What the task requires
In the records below, begin at the line containing "Click the blue" and end at the line containing "Screen dimensions: 719x409"; quote every line in that span exactly, including both boundary lines, and no others.

[Pixel coordinate grounding data]
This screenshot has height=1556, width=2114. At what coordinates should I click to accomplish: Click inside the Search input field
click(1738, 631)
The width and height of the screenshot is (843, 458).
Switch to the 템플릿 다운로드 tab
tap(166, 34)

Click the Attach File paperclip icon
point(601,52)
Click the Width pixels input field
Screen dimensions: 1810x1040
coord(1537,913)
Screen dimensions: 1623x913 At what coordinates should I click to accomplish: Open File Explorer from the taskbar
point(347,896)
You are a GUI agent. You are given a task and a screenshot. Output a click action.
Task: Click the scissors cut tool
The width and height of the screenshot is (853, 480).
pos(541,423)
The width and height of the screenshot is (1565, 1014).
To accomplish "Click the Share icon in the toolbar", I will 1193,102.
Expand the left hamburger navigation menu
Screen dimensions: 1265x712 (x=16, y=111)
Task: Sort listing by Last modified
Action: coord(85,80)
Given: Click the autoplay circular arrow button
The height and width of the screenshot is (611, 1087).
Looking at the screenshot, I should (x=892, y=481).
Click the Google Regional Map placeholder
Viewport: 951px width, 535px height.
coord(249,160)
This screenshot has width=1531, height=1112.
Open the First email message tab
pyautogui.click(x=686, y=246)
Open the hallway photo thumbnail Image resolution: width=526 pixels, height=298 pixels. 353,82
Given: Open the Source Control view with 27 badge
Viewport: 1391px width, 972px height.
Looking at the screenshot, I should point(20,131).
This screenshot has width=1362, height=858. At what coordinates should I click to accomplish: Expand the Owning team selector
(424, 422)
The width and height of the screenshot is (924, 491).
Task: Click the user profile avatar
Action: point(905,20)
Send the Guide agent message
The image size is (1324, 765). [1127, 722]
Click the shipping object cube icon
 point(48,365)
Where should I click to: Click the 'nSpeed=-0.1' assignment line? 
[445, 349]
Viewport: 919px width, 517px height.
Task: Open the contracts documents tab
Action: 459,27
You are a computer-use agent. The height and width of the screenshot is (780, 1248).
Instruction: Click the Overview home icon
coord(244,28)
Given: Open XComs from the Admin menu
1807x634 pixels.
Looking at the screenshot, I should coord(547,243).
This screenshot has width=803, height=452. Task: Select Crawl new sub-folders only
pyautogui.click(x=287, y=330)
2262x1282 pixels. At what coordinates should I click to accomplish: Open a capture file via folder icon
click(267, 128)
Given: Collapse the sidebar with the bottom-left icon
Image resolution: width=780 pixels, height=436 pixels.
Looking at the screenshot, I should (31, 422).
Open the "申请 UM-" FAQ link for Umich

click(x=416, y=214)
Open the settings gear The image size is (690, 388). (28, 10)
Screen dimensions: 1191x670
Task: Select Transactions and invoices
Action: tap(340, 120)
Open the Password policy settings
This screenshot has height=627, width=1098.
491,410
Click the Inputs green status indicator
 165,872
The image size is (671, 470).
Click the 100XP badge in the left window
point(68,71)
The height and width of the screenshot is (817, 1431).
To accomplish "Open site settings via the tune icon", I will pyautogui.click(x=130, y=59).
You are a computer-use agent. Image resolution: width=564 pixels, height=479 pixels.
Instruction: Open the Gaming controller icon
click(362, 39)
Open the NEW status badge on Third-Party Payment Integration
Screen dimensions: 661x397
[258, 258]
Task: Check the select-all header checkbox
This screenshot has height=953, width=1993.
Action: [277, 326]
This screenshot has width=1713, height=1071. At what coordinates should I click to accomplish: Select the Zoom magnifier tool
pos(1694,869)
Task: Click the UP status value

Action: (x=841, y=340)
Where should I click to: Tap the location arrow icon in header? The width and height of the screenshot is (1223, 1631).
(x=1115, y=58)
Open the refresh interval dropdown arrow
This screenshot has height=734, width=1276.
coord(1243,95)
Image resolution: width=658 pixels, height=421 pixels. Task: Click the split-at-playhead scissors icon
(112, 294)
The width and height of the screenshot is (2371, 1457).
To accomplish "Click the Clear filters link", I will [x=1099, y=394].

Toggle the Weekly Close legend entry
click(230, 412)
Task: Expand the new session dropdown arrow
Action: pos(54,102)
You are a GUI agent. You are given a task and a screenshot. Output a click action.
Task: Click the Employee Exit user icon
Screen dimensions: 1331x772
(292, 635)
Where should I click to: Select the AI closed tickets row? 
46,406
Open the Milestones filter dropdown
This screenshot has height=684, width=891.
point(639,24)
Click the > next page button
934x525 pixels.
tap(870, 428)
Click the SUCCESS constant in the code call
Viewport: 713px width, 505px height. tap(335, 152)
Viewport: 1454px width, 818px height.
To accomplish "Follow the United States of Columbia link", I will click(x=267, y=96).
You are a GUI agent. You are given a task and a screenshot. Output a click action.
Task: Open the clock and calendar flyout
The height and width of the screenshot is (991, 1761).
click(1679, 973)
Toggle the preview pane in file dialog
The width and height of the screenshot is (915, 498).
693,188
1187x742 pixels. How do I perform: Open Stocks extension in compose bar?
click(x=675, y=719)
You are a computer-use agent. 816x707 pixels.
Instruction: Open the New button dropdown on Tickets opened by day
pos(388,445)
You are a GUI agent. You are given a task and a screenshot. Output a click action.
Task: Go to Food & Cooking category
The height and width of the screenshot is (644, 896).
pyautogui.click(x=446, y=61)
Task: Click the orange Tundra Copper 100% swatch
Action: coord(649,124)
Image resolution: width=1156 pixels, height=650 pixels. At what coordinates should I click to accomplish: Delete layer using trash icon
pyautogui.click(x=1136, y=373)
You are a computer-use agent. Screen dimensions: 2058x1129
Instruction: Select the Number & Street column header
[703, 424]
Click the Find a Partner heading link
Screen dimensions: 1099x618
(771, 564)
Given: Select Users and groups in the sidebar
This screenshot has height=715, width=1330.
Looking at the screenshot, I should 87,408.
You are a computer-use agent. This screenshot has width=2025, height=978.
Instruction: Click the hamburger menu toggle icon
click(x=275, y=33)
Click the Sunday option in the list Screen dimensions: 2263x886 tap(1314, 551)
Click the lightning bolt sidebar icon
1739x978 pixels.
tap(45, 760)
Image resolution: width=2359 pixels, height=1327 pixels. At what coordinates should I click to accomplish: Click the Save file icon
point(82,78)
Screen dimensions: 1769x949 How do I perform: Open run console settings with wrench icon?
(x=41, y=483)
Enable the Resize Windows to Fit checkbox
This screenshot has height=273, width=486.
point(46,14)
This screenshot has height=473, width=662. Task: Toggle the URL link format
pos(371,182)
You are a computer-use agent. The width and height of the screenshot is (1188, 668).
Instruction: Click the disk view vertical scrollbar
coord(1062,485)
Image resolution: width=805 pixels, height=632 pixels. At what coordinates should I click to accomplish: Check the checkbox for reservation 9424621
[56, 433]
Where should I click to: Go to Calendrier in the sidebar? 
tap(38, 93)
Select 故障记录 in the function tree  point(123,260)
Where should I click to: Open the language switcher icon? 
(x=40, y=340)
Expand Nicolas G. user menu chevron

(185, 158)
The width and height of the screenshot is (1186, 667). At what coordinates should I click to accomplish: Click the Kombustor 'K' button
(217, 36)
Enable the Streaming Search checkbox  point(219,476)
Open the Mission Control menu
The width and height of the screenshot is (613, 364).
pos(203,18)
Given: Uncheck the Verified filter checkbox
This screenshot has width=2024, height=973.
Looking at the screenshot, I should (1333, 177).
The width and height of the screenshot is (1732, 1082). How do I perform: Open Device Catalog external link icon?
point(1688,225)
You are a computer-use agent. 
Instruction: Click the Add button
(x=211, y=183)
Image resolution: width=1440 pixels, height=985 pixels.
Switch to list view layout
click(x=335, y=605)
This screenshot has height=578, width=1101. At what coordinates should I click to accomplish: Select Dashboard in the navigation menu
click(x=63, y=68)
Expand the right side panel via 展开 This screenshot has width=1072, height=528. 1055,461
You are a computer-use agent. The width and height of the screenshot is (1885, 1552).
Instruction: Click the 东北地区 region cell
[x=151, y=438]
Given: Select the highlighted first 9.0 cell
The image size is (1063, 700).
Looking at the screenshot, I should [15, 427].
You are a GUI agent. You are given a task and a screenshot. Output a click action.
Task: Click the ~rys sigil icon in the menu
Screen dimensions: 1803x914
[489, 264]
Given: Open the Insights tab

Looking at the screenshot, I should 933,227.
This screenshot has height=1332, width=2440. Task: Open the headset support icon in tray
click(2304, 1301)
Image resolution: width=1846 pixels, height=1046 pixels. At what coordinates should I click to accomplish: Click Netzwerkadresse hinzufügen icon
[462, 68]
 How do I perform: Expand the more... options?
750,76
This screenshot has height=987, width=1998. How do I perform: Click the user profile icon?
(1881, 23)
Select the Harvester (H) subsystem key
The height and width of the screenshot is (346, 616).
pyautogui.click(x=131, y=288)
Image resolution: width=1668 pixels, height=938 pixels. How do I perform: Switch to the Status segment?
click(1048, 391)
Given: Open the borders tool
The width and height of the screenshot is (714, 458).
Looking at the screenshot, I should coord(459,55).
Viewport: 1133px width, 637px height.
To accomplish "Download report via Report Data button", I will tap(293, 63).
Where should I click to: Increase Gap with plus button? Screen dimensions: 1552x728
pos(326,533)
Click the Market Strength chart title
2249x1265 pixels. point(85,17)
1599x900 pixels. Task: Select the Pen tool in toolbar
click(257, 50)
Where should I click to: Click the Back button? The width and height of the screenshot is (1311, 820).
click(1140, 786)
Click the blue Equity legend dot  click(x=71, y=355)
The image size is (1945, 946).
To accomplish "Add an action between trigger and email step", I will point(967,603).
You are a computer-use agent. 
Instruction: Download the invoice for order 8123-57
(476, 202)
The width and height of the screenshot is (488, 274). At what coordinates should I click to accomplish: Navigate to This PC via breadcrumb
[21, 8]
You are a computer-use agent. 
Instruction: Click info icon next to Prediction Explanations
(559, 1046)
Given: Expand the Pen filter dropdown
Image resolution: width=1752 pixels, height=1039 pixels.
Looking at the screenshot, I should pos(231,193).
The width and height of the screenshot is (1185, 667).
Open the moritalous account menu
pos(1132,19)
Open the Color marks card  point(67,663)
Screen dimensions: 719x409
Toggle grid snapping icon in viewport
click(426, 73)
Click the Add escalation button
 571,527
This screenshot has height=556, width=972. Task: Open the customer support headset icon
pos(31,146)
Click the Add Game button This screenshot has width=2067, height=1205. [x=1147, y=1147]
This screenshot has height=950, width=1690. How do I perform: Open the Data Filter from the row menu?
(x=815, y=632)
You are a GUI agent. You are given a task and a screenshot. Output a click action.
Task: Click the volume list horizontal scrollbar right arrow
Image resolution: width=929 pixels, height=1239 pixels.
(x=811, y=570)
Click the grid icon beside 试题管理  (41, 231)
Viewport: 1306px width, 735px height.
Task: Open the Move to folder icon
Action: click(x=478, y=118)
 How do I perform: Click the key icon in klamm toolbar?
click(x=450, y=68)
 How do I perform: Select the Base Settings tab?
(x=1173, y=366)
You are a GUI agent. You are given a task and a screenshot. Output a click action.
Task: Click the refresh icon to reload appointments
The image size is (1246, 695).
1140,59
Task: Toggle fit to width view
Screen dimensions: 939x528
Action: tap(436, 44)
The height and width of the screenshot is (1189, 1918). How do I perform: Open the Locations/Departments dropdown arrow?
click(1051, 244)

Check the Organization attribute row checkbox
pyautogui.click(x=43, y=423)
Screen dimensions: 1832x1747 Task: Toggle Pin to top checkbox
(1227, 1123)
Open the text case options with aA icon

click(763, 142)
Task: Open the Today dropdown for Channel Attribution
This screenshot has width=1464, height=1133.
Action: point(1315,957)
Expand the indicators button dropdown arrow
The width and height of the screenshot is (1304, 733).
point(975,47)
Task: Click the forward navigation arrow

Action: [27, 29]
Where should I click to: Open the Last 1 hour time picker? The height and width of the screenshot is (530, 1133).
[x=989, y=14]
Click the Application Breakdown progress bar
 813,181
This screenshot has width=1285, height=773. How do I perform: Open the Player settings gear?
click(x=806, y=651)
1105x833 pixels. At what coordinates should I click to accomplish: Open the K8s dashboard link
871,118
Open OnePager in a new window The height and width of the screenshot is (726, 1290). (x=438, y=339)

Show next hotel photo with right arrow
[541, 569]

Task response
Click the blue Equity legend dot  click(x=71, y=355)
The image size is (1945, 946).
To accomplish "Add an action between trigger and email step", I will point(967,603).
You are a computer-use agent. 
Instruction: Download the invoice for order 8123-57
(476, 202)
The width and height of the screenshot is (488, 274). At what coordinates should I click to accomplish: Navigate to This PC via breadcrumb
[21, 8]
You are a computer-use agent. 
Instruction: Click info icon next to Prediction Explanations
(559, 1046)
Given: Expand the Pen filter dropdown
Image resolution: width=1752 pixels, height=1039 pixels.
Looking at the screenshot, I should pos(231,193).
The width and height of the screenshot is (1185, 667).
Open the moritalous account menu
pos(1132,19)
Open the Color marks card  point(67,663)
Screen dimensions: 719x409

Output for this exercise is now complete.